Dear TAKE A LOAD OFF MANDY: You know, if I dig long enough, I'm pretty sure I can find in my vast archive of sexual fuck-uped-ness a letter from some desperate individual much like yourself who is asking for advice on what to do with a girl who ALWAYS swallows and thinks it's politically incorrect for his load to be deposited ON her in any way, shape or form. And HE, is also probably unhappy. He's unhappy while both of your girls are secretly hoping to find the other guy so they can get a few minutes of goddamned peace from your continual mewling about sexual minutiae so insignificant that it doesn't even range on the scale of serious sexual consideration when measured against guys who
get NOTHING and girls who just wanna have fu-un.

But for half a second we can swallow, a-hem, our extreme urge to laugh you out of the joint and look at your THANKSGIVING problem with a calmer and clearer head while you go down this checklist of shit that might be fucking up the taste of your spooge [incidentally? Asking someone ELSE what's wrong with the taste of YOUR spooge is like asking someone else if your teeth are dirty while you're standing in front of a mirror]: asparagus and coffee are guaranteed spooge spoilers.
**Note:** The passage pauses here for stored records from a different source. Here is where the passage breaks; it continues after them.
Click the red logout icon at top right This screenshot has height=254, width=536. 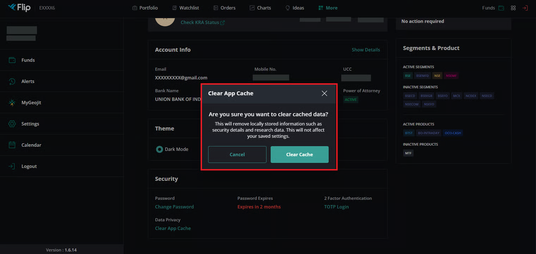525,8
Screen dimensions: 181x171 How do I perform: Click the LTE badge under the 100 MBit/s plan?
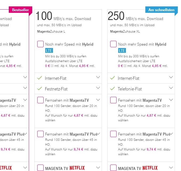tap(49, 50)
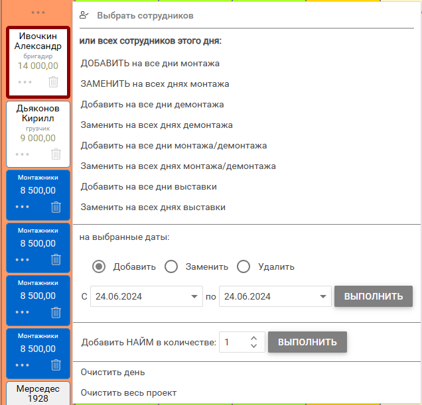Viewport: 422px width, 405px height.
Task: Decrease the НАЙМ quantity with down arrow
Action: click(x=253, y=347)
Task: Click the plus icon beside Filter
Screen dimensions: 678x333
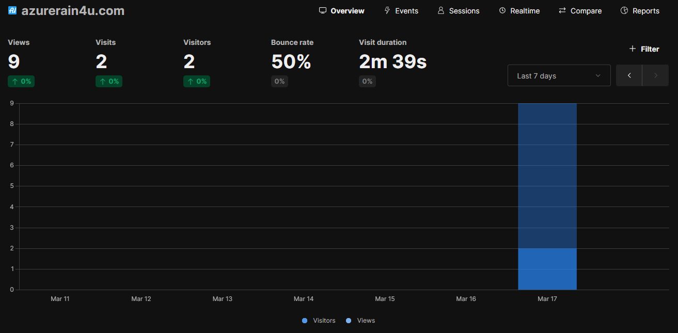Action: [632, 49]
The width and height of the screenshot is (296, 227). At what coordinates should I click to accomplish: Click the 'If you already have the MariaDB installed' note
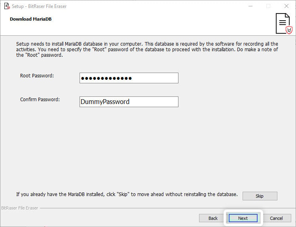[127, 194]
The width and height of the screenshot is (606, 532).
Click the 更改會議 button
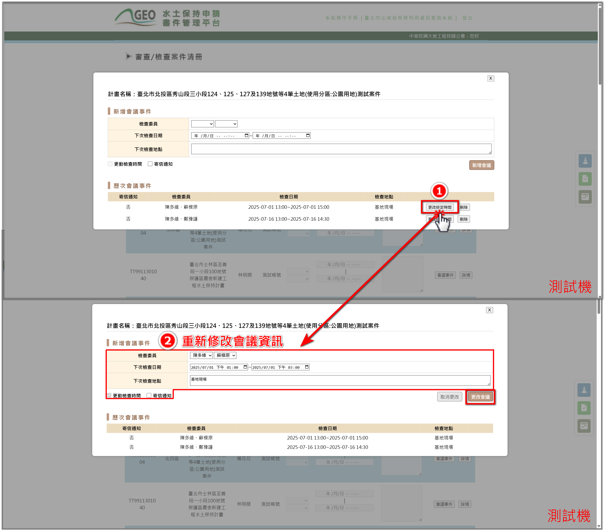[x=480, y=397]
Alcohol in excess can be. Fried onions too. The rule of thumb seems to be: if it stinks going in, it's going to stink coming out.

Conversely, stuff that's sweet going in--fruit, candy, juice and so on--usually informs the exit strategy with a taste treat worth tasting.

But maybe it's none of these things. Maybe it's some weird body-of-Christ thing. In which case you should really count your blessings that you DON'T know and that every time you get blown you have a wonderful and waiting face upon which to blow your smelly ass load.

Something, incidentally, some starving kids in India would LOVE to do. Or have done to them. Depending, possibly largely on how many rupees were part of the Slumdog MILLIONS you paid them for the pleasure of. [SkullGame commercial break: LARRY LARRY LARRY says HELL YES to sex tourism!]